The case, Salman v. United States, dealt with a defendant who had received tips second-hand from a friend, Michael Kara, whose brother Maher was a trader at Citigroup. Maher had initially turned to his brother for help understanding technical issues he encountered in his job but, eventually, began to share inside information with Maher with knowledge that Maher intended to trade on it. Unknown to Maher, Michael shared some of these tips with his own friends, including Bassam Salman. After making a significant amount of money trading on those tips, Salman was charged with insider trading and convicted following a jury trial.
Under a major 2014 ruling from a federal court in New York, Michael and Salman would have been protected from liability because they did not buy any stock tips from Maher or give him a share of their gains.
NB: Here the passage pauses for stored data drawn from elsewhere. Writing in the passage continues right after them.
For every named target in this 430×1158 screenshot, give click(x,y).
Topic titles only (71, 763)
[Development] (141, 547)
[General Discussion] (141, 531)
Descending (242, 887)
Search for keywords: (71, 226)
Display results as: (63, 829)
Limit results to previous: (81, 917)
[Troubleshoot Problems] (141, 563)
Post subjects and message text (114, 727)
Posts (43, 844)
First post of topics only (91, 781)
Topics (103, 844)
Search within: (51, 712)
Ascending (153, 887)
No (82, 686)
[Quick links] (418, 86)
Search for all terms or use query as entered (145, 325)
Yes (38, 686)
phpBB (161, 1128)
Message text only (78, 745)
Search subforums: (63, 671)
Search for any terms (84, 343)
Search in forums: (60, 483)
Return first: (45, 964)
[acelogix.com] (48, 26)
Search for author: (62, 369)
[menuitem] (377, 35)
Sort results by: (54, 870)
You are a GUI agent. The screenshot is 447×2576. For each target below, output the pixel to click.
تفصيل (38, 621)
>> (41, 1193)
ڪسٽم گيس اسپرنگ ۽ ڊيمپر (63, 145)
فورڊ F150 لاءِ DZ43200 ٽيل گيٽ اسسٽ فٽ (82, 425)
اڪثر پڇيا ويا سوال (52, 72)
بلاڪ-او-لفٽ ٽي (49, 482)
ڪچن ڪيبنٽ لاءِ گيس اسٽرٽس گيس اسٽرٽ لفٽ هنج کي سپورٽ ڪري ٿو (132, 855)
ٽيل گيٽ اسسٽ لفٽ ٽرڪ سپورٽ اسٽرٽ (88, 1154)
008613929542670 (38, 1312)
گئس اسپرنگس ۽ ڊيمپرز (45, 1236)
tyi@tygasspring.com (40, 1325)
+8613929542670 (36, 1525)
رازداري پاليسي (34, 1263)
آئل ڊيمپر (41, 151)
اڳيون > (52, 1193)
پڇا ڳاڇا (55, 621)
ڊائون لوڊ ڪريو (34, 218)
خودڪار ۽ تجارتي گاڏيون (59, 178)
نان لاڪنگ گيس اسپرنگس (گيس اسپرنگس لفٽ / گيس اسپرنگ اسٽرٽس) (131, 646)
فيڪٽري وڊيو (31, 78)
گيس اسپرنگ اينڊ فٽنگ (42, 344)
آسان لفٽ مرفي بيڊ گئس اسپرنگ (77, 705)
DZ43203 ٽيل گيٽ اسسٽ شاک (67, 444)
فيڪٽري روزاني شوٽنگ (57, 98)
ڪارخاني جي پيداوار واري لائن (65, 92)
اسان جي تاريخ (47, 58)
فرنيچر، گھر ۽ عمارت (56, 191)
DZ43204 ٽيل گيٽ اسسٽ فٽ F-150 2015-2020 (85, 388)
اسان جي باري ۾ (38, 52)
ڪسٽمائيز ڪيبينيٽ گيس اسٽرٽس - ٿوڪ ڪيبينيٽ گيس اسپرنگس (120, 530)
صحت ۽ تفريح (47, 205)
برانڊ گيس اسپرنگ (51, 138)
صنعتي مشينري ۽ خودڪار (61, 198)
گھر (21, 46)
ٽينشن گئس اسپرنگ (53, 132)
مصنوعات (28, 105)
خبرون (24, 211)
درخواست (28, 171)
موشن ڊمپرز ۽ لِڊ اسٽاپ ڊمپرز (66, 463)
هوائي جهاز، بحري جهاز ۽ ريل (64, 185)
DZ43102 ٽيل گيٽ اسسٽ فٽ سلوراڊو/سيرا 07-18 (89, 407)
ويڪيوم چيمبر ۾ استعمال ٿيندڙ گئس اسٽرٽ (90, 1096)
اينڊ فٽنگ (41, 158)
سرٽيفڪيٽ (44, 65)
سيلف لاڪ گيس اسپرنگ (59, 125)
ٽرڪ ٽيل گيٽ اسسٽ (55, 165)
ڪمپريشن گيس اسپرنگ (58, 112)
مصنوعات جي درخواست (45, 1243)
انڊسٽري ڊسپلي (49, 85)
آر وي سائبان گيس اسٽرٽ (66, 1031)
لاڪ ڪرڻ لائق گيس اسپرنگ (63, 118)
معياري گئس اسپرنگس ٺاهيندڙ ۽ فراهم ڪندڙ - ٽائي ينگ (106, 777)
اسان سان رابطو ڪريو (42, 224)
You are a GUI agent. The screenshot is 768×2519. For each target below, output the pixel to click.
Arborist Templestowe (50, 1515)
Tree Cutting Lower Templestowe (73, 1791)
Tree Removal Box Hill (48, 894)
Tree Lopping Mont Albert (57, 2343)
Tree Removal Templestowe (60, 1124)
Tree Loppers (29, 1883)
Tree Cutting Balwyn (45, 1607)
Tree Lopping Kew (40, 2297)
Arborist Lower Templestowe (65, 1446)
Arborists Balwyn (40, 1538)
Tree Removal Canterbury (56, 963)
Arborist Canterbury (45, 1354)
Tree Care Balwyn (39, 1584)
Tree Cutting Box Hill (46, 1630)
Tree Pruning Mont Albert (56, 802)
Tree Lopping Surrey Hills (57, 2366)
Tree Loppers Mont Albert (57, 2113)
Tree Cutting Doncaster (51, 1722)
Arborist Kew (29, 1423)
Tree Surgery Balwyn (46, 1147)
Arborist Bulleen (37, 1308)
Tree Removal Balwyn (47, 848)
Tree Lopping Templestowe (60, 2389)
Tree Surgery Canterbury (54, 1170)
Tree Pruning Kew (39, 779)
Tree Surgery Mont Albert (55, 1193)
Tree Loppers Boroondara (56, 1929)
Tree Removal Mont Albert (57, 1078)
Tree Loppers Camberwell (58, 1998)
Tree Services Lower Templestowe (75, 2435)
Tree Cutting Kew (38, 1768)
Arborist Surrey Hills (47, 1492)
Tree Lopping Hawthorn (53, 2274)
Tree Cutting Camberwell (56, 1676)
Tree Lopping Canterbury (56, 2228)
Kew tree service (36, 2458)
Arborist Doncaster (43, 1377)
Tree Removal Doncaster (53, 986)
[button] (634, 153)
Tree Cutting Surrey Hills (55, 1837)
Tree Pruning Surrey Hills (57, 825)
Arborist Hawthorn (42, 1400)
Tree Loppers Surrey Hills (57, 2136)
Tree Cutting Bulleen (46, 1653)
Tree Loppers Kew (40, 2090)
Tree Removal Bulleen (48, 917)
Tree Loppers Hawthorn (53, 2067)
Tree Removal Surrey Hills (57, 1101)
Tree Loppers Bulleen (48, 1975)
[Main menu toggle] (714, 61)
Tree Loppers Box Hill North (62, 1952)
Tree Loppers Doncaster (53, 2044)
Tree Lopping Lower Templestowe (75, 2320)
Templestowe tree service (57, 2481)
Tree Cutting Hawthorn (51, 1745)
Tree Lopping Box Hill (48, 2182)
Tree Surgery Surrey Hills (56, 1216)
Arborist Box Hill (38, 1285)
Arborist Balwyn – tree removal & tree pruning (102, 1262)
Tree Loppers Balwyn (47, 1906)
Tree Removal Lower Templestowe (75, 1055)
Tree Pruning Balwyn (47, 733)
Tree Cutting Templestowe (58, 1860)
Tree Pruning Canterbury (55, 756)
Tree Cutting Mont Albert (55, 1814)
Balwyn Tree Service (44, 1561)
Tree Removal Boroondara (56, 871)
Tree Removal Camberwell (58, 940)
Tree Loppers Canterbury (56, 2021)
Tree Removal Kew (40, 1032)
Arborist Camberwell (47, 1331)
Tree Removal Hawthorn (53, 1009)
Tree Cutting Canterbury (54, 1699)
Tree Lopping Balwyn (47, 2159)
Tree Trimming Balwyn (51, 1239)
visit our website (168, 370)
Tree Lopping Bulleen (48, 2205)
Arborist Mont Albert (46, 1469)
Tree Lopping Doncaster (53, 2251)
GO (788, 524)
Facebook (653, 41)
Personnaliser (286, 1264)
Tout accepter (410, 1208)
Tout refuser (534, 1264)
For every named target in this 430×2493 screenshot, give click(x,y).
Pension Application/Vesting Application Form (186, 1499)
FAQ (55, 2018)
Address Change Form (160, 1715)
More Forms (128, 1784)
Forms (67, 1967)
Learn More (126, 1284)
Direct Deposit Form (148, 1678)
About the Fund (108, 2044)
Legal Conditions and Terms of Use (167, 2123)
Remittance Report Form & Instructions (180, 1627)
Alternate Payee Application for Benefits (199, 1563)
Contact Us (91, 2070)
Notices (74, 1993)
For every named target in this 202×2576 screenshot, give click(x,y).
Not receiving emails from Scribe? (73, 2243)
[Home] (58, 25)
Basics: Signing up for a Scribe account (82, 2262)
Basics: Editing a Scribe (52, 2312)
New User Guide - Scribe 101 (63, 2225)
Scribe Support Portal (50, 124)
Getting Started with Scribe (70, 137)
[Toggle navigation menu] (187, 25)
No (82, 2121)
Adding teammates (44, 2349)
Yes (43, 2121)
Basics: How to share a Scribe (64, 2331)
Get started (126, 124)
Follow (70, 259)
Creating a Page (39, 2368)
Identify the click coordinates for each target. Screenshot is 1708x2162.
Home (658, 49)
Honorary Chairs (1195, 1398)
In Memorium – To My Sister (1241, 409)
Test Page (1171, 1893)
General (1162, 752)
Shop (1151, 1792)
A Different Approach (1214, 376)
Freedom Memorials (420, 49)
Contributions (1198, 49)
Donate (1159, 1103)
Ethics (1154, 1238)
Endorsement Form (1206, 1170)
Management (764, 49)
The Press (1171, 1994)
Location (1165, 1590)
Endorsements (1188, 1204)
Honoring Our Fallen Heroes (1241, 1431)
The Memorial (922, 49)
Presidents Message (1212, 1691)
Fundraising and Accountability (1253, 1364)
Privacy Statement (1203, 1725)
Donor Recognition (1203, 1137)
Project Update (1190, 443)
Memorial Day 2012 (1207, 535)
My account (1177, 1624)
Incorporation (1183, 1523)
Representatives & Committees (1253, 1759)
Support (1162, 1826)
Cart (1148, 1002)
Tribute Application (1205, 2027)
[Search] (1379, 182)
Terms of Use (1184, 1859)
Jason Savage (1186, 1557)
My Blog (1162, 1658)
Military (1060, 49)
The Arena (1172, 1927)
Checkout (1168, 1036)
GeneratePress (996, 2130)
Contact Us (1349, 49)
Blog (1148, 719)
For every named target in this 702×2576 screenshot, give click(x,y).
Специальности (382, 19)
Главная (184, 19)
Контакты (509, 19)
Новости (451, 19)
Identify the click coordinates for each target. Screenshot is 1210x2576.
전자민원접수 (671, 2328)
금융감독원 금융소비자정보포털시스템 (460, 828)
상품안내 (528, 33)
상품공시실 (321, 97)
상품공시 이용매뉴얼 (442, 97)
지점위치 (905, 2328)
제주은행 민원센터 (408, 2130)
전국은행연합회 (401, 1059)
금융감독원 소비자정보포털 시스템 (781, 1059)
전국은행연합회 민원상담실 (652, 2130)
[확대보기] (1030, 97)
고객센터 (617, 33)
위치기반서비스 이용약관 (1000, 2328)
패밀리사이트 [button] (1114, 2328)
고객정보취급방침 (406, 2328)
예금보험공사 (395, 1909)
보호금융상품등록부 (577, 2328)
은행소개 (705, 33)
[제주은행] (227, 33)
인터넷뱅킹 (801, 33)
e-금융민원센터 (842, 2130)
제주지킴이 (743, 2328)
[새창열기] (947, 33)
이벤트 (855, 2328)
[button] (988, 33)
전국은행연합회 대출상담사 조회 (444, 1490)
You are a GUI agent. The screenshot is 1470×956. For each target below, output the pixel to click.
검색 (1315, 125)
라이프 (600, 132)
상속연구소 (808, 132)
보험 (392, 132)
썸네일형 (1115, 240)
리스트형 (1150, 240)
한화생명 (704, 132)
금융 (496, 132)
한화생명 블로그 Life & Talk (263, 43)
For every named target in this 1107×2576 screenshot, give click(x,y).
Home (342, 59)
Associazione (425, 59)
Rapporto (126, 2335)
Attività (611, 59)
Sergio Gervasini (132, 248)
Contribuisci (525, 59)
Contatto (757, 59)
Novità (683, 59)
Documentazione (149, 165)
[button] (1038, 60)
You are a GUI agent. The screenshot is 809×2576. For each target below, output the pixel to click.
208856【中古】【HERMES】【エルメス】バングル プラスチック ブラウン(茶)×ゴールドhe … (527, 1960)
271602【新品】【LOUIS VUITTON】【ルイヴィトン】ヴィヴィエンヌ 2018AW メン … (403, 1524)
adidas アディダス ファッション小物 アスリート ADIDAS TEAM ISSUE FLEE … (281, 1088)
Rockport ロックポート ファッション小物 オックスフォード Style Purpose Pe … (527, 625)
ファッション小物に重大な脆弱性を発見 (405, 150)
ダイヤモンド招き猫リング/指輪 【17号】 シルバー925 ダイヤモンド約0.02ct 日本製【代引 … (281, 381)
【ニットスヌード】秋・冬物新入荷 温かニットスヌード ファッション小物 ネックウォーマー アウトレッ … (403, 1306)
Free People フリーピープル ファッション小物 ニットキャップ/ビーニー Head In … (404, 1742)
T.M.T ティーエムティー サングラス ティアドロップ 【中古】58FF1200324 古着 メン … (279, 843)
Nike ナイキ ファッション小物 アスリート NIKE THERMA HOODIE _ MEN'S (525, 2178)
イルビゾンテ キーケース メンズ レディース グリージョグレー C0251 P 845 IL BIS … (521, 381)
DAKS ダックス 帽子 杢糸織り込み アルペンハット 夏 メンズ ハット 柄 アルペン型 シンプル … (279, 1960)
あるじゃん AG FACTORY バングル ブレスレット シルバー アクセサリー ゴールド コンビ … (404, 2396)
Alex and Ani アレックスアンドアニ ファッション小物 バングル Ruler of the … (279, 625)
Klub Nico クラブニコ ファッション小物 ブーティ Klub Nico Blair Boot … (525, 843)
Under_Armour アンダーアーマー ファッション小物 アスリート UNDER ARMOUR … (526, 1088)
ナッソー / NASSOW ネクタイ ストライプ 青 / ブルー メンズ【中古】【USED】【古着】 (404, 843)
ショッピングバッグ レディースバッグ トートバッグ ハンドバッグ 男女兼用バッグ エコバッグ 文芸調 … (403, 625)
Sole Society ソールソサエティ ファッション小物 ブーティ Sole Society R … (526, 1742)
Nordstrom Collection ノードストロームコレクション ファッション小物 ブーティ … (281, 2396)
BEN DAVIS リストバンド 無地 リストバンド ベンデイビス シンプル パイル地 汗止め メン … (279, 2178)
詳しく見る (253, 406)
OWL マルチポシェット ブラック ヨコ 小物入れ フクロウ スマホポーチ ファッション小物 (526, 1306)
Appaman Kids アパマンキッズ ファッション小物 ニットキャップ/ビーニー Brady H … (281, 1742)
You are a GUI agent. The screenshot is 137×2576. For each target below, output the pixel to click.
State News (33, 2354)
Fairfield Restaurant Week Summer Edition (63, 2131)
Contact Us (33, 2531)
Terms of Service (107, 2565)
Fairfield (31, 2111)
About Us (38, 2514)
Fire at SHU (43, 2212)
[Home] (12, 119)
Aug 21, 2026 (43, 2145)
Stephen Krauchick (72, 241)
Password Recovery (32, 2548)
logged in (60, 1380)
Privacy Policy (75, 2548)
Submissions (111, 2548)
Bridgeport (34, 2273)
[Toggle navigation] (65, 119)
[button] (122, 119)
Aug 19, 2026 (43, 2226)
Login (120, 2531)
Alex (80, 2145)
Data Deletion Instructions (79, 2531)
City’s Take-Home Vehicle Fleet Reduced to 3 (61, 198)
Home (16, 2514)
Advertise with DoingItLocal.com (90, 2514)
That 2014 case, United States v. Newman, emphasized the legal requirement that an insider receive a “personal benefit” from the recipient of a tip before the tippee could be charged with insider trading. This requirement offered powerful protections for innocent parties who traded on tips they received without doing anything wrong.
But the Supreme Court ruled today that the personal gratification that a tipper enjoys when giving free information as a gift to a friend or relative is enough of a “personal benefit” to satisfy insider trading laws. This all but does away with the personal benefit requirement, since it presumes that an insider benefits even when he receives nothing for information that he shares with another.
At one level, this may seem to make sense on the facts of Salman’s case. One of the Court’s concerns was that a free stock tip may be no different from an insider trading on his own behalf and then giving the money away. And that concern applied with particular force to Maher and Michael, since on one occasion Maher actually offered his brother money but was asked to give him inside information instead.
But the Court easily could have ruled narrowly on that basis; it did not. Instead, by ruling that “the benefit one would obtain from simply making a gift of confidential information to a trading relative” is sufficient to satisfy insider trading laws, it has essentially removed one of the key limitations to the scope of insider trading laws, allowing for even an unthinking tip to a friend or relative to be the basis for criminal prosecution. And although the Court left open the possibility that some gifts may not be meaningful enough to give rise to criminal liability, the breadth of today’s ruling suggests that exception is likely to be both small and difficult to prove.
That means that we should all be particularly careful as we get together with our families this December, particularly if a relative in the finance industry—or, indeed, in the corporate sector at all—offers up a stock tip at a family gathering. Because the joy of giving can now lead to criminal exposure for the whole family.